*EXERCISE DIRECTIONS*:
Please replace "Open" with "Launch" in everything from the line containing "How do I perform: Open the Last" down to the line containing "pos(17,776)", and give back only those lines with nothing else changed.

*RECORDS SUPPLIED*:
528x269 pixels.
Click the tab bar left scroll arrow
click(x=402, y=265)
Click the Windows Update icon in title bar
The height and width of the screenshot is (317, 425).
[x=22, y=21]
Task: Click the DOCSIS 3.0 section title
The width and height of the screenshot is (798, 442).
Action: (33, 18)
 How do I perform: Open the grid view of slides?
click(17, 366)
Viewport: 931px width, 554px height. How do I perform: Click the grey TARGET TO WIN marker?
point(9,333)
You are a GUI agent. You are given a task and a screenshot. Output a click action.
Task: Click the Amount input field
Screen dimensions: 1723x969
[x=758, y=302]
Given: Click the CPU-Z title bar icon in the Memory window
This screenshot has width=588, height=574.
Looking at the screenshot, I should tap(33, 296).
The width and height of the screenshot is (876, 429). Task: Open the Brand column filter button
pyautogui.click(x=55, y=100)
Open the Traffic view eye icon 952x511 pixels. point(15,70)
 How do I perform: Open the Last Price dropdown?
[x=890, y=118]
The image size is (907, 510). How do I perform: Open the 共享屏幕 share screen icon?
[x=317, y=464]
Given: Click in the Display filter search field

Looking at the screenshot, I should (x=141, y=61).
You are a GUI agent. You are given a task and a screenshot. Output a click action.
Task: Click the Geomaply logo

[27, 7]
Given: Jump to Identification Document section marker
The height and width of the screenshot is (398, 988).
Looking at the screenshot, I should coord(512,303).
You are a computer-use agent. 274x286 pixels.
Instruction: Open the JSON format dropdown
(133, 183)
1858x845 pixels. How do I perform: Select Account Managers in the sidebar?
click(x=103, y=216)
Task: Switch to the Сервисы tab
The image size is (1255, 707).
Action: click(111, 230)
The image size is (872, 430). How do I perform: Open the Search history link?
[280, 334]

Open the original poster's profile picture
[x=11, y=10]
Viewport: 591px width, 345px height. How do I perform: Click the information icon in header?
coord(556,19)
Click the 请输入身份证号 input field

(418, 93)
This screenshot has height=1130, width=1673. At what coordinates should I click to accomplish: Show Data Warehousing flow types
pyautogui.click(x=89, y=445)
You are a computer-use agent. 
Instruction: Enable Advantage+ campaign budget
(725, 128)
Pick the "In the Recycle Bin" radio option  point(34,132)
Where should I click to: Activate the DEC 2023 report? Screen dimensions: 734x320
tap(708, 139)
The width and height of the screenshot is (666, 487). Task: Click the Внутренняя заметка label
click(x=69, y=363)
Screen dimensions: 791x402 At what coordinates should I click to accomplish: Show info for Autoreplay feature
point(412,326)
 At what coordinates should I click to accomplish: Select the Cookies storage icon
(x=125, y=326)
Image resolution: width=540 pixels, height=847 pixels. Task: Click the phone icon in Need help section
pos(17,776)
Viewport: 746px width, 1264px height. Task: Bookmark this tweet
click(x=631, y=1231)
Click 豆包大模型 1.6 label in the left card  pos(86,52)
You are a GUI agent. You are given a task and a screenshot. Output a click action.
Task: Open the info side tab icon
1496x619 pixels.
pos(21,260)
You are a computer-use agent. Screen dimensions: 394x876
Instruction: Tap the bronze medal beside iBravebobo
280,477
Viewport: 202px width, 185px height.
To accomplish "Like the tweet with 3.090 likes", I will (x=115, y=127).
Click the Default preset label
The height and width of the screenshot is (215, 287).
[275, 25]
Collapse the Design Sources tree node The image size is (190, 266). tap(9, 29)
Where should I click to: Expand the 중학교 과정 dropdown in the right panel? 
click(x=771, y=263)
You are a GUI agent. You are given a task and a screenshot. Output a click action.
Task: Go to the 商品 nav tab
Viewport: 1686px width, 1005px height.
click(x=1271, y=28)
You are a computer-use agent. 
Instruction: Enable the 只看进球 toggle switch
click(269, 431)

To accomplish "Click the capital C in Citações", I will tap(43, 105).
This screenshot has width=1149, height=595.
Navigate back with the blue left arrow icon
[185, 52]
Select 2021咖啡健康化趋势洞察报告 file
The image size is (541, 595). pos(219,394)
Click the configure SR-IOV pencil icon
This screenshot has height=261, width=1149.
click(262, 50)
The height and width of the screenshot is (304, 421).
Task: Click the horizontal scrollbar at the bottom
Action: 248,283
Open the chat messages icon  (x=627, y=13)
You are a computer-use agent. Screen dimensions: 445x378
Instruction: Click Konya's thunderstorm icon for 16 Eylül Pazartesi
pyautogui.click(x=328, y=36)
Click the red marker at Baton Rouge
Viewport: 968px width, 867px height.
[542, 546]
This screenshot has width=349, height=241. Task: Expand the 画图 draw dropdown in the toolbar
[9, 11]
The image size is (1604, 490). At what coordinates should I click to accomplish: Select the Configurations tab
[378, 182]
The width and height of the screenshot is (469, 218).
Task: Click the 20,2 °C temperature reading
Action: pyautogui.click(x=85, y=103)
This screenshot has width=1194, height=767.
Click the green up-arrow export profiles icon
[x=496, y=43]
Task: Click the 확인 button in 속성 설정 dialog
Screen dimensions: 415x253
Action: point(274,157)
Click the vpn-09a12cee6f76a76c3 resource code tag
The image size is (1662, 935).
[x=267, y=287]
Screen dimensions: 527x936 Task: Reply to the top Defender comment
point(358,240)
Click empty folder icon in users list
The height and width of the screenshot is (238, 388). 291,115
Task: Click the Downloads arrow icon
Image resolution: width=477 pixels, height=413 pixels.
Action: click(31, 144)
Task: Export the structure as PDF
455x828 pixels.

*SOLUTION FOR THIS EXERCISE*:
 How do I perform: Launch the Last Price dropdown?
[x=890, y=118]
The image size is (907, 510). How do I perform: Launch the 共享屏幕 share screen icon?
[x=317, y=464]
Given: Click in the Display filter search field

Looking at the screenshot, I should (x=141, y=61).
You are a GUI agent. You are given a task and a screenshot. Output a click action.
Task: Click the Geomaply logo

[27, 7]
Given: Jump to Identification Document section marker
The height and width of the screenshot is (398, 988).
Looking at the screenshot, I should coord(512,303).
You are a computer-use agent. 274x286 pixels.
Instruction: Launch the JSON format dropdown
(133, 183)
1858x845 pixels. How do I perform: Select Account Managers in the sidebar?
click(x=103, y=216)
Task: Switch to the Сервисы tab
The image size is (1255, 707).
Action: click(111, 230)
The image size is (872, 430). How do I perform: Launch the Search history link?
[280, 334]

Launch the original poster's profile picture
[x=11, y=10]
Viewport: 591px width, 345px height. How do I perform: Click the information icon in header?
coord(556,19)
Click the 请输入身份证号 input field

(418, 93)
This screenshot has height=1130, width=1673. At what coordinates should I click to accomplish: Show Data Warehousing flow types
pyautogui.click(x=89, y=445)
You are a computer-use agent. 
Instruction: Enable Advantage+ campaign budget
(725, 128)
Pick the "In the Recycle Bin" radio option  point(34,132)
Where should I click to: Activate the DEC 2023 report? Screen dimensions: 734x320
tap(708, 139)
The width and height of the screenshot is (666, 487). Task: Click the Внутренняя заметка label
click(x=69, y=363)
Screen dimensions: 791x402 At what coordinates should I click to accomplish: Show info for Autoreplay feature
point(412,326)
 At what coordinates should I click to accomplish: Select the Cookies storage icon
(x=125, y=326)
Image resolution: width=540 pixels, height=847 pixels. Task: Click the phone icon in Need help section
pos(17,776)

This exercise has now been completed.